Anacoluto: caffeine for the mind, pizza for the body, sushi for the soul.

"We're not, as some people maintain, obsessed with pop culture so much as we're obsessed with its possibilities for stratification and dateability." (Thurston Moore)

8.3.04



O Steven Wright - um INTP entre os INTP's - freqüentemente conta uma história supostamente verídica de como, por volta dos oito anos, teria ido se queixar a uma professora no final da aula.

"I don't get it", dizia ele. A professora, provavelmente uma dessas moças prestativas mas essencialmente clueless em relação às nervuras do real - não muito diferente de D. Ottalice - respondeu algo do tipo "O que, precisamente, você não entende?"

"What, exactly, don't you get?". Apontando para a rua, para as pessoas, o jovem Steven Wright responde:

"Just in general. I don't get it."



Este é um mundo realmente esquisito, mesmo para pessoas inerentemente melhor adaptadas a ele, como a Ralissa. Em recente ensaio no Tostando M., ela discorre de modo meio amorfo sobre tipos de amizade.

A verdade é que eu não entendi muita coisa, e acabei deixando um comentário que em linhas gerais eu conhecia dois tipos de pessoas - aquelas de que gosto, e aquelas que são como vegetação com pernas e bocas, uma espécie ambulante da Grande Planta do filme "Little Shop of Horrors".

Eu sempre fui bastante positivo em relação a não trabalhar com categorias confusas, e usar de modo naïf as idéias dicotômicas de gostar e não gostar. E isso pode ser muito problemático, porque as relações que as pessoas estabelecem acontecem dentro de um espectro muito denso, e acaba que eu não consigo estabelecer uma diferença entre a Aninha Rebel, que me procura quando ela está deprimida, e a Ralissa, que me procura quando eu estou deprimido.

Pareceria que eu tenho muitos amigos. No total devem ser umas quinze pessoas, mas são pessoas tão ricas, e tão diferentes, que fica a sensação de que são muito mais.

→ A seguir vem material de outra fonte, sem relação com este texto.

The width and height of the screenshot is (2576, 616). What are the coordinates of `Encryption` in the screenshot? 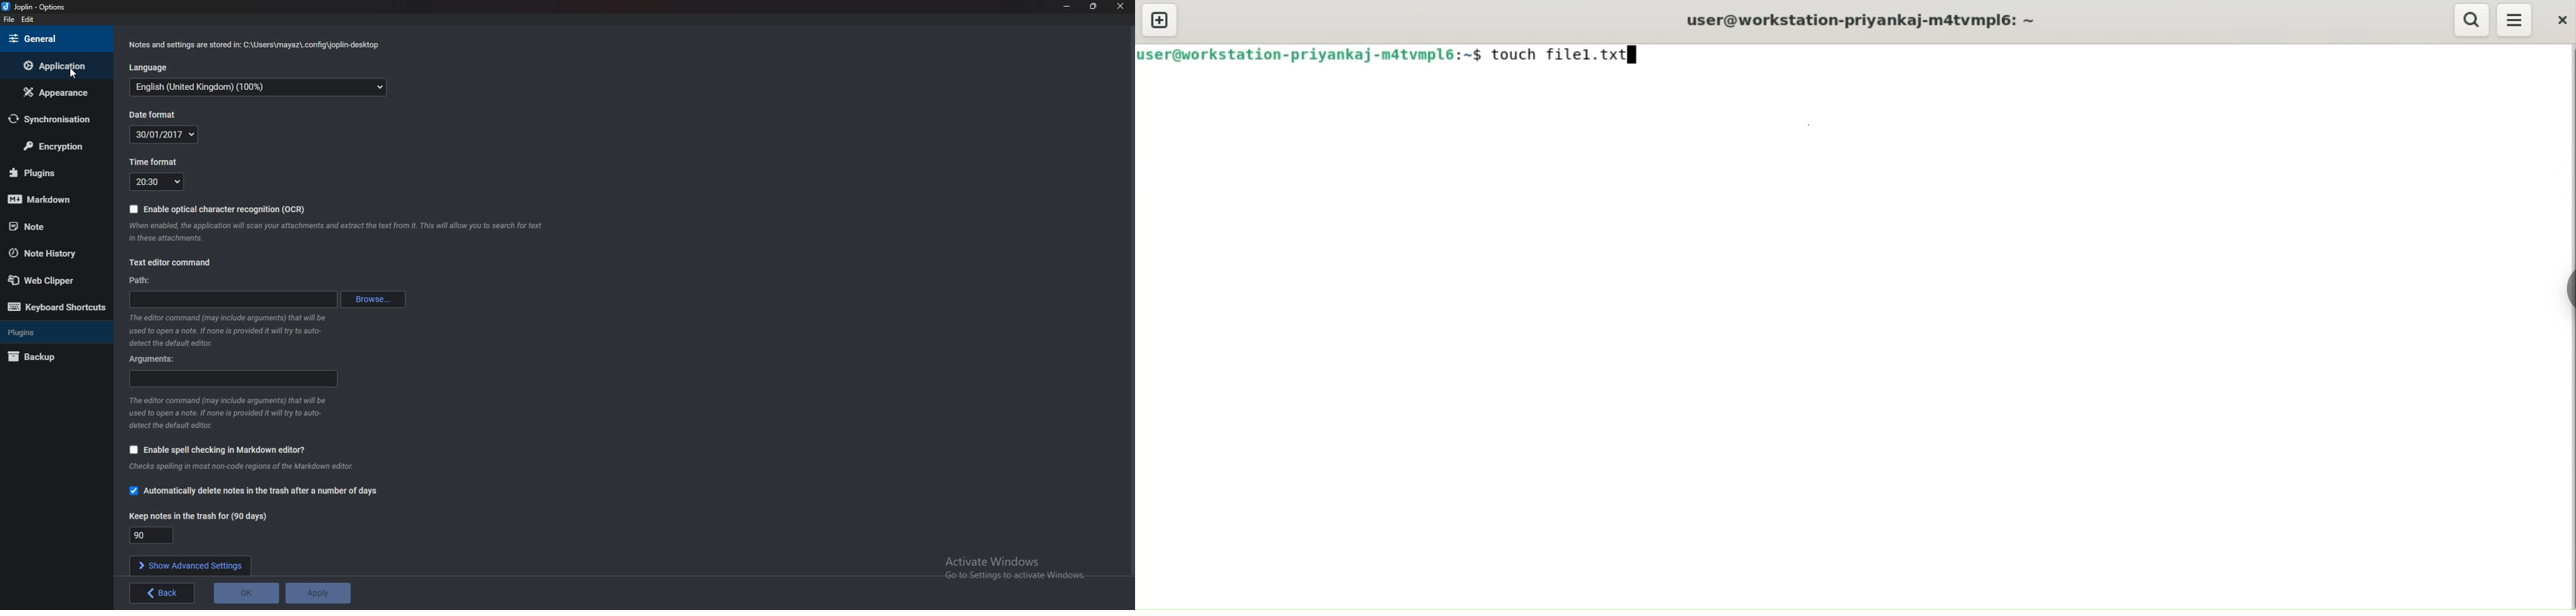 It's located at (59, 145).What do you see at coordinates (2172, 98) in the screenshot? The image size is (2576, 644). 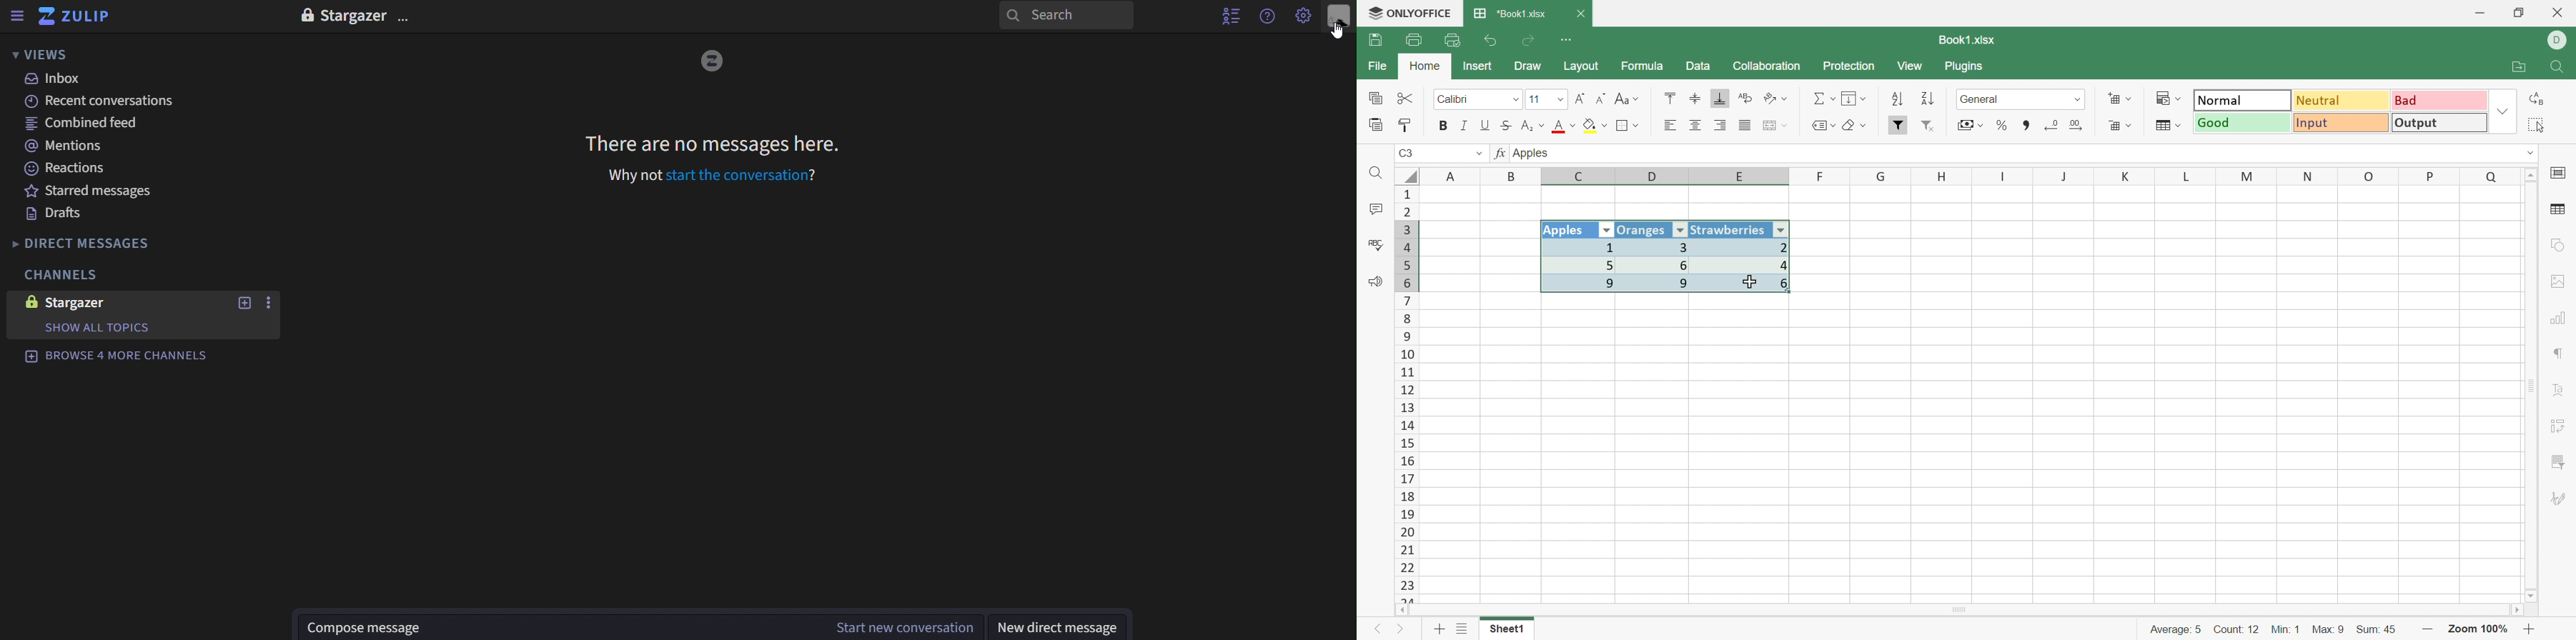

Outro dia, na pressa de encontrar uma moldura teórica que fizesse sentido e me permitisse fugir de uma conversa mais emocional, defini "amizade" como uma "cooperativa de seguro existencial". E é verdade que você começa a gostar das pessoas por alguma razão específica - o Cláudio, porque ele me relembra do que posso ser, o Caio, porque ele me lembra que se der tudo errado, não será uma catástrofe digna de suicídio ritual japonês, o Yie Chen, porque me lembra de que há pessoas como eu perambulando pelo mundo, a Ralissa, porque ela me lembra que é ok ser uma pessoa realmente estranha, o Bernardo, porque ele me faz ter certeza que é possível ir até o topo tendo as melhores intenções - e inclusive a Aninha Rebel - porque, quando ela aparece, me relembra de que a minha angústia não é única, e que everybody hurts.

Conversar com essas pessoas (às vezes simplesmente estar com essas pessoas) sempre aliviou o mal-estar essencial ao morar em um mundo que não é o seu mundo, mas é um mundo construído espontânea e histericamente por e para ESFJs espontâneos e histéricos.

Claro, por pura lógica, o mero fato de saber que essas pessoas existem seria o suficente para lidar com o mal-estar. O estranho é que mesmo para além do efeito terapêutico sobre a minha inadaptação fundamental, eu continuo gostando delas. O mundo é tão mais rico com elas dentro.